# How do you pronounce 'pwned'?



## Solitario (Aug 28, 2008)

Sorry for the dumb question. Being a gamer I see this 'word' in writing all the time. Is it pronounced 'owned' or like 'paw-ned'? Thanks.


----------



## deanna_b87 (Jan 27, 2009)

Pretty sure it's owned.

I'm also pretty sure I'm pretty lame for not knowing for sure. Hahaha.


----------



## Kimaris (Jan 20, 2009)

I've heard it said a coupled of times. Its sound like pow-ned.


----------



## Dreamcatcher (Nov 8, 2003)

Yeah, it's "owned".


----------



## bezoomny (Feb 10, 2007)

POH-nt

Or at least that's how I say it.


----------



## utopian_grrl (Jun 26, 2008)

I've only heard it pronounced "p-owned".... but toe-may-doe, toe-mah-doe.


----------



## shyvr6 (Feb 18, 2008)

It's owned with the lower case P sound in front of it.


----------



## Perfectionist (Mar 19, 2004)

p-ohhh-ned

Yeah, I'm that cool.


----------



## its_Rob (Oct 20, 2008)

it's usually pronounced powned but you can say pawned.


----------



## Solitario (Aug 28, 2008)

poooooohhhhhhhwnnnned. Got it.


----------



## Meee (Oct 24, 2005)

"owned".

That's what it started off with, then the o got changed to a p (because of typos so often or something like that, supposedly), but i'm pretty sure you still pronounce it with an o.

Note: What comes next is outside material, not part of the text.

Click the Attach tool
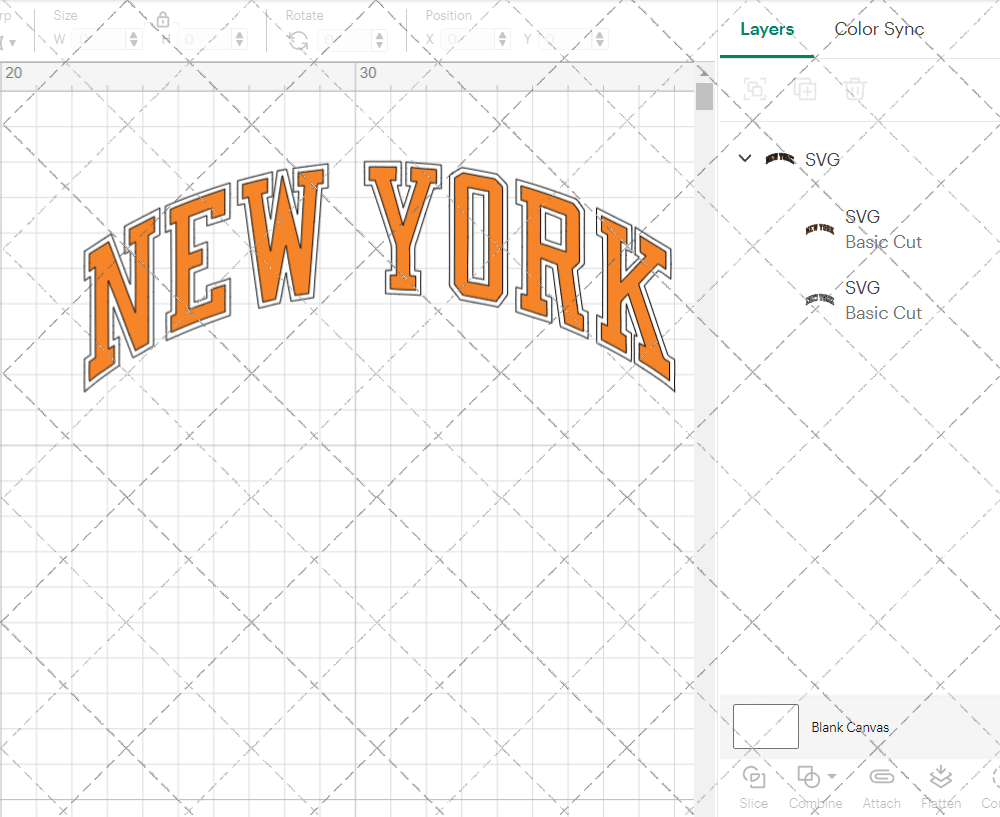Viewport: 1000px width, 817px height. coord(881,786)
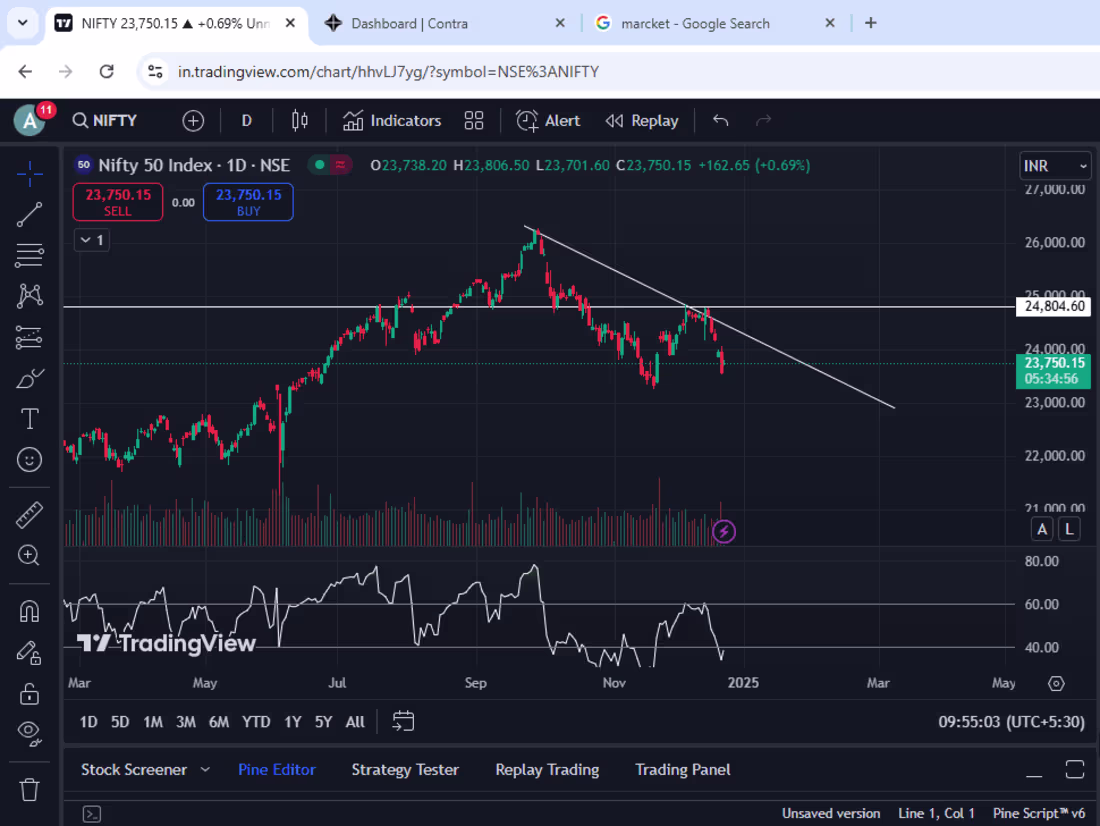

If people wanna pronounce the P i guess it doesn't really matter though heh.


----------



## rdrr (Dec 31, 2008)

pwowned
peeund
???


----------



## seanybhoy (Mar 2, 2008)

Maybes its Pre-owned ?.........hmm maybes.


----------



## Noca (Jun 24, 2005)

Perfectionist said:


> p-ohhh-ned
> 
> Yeah, I'm that cool.


ditto thats how i say it


----------



## rocky (Oct 14, 2006)

I pronounce it owned. I think the term is internet slang, similar to pron and zomg.


----------



## person86 (Aug 10, 2006)

It's "powned"... as in "PONEd"... like "phoned". Obviously. Duh.



bezoomny said:


> POH-nt
> 
> Or at least that's how I say it.


Wouldn't that be better reserved as a pronunciation for pwnt?


----------



## bezoomny (Feb 10, 2007)

person86 said:


> Wouldn't that be better reserved as a pronunciation for pwnt?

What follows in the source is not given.